● **WHAT TO DO**:
A: Answer the following from the goldfish pond passage below:
(i) On which street is the backyard garden?
(ii) How many stone frogs are there?
(iii) What feeds the fountain that cascades down the rocks?
B: Extend the goldfish pond passage below, beginning directly after its final sentence.

● **SELECTION**:

There is a nice pond in my backyard garden on Centre street. When I preface the word “pond” with “goldfish“ your mind and eye make an instant adjustment, and from imagining cattails, ducks, pinkletinks, swamp iris and the wildlife that comes to drink at a pond, the reader thinks “oh, goldfish” and sees a few nice rocks, maybe some water lilies or hyacinths, and a couple of ornamental frogs.

There are two stone frogs, and the water hyacinths become thick as the season progresses. And it is a goldfish pond, and a pretty good-sized one. Very like a natural body of water, in miniature. Like enough so that the above-mentioned animals all come to call; the swamp iris are so abundant they must be thinned every year, the ivy climbs all over the rocks, and bushes and trees arch over the water. (There is also a spigot connected to the town water supply which feeds the fountain and cascades down the rocks.) We get anxious sometimes for rain. The pond is surrounded by great chunks of rock and boulders; some are flat and jut out over the water, just big enough for a child to stand on and “fish.” (They haul in rocks and roots and bits of muddy junk causing screams of “yuck!” There is one very big stone shaped like an elephant that comes to drink, on the far side of the pool; his trunk touches the water and is covered with ivy. By consent of Jen and Greg and myself, it is an elephant.

● **PROVIDED MATERIAL**:
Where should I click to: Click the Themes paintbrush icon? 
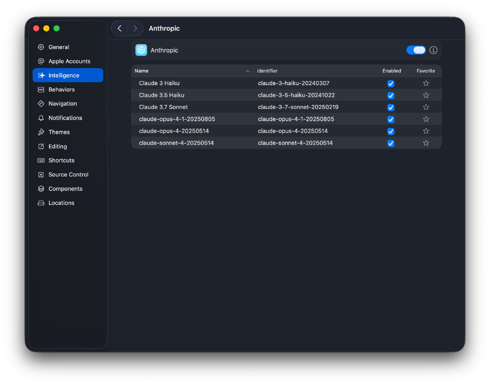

● **RESPONSES BY TASK**:
A:
(i) Centre street
(ii) Two
(iii) A spigot connected to the town water supply

B:
Every spring a pair of ducks comes to set up house. They see a glint of water when flying overhead and down they come to inspect it for nesting purposes; this could be up-Island in the woods for what they can tell. But we have to chase them away. The fish don’t like it and our cats would make short work of any baby ducklings that might hatch. This takes several days to accomplish: I run out clapping my hands and waving my arms; they don’t want to go, but they lumber out of the water and flap heavily away. I’m really so sorry to disturb them, but the fish hide in the churned up water, and the cats eye them from the bushes. It won’t work. After a while of this they leave, and don’t come back. Until the next year. And every four-footed animal that will consent to live in the village comes to have a drink here. Cats, skunks, raccoons, the occasional deer.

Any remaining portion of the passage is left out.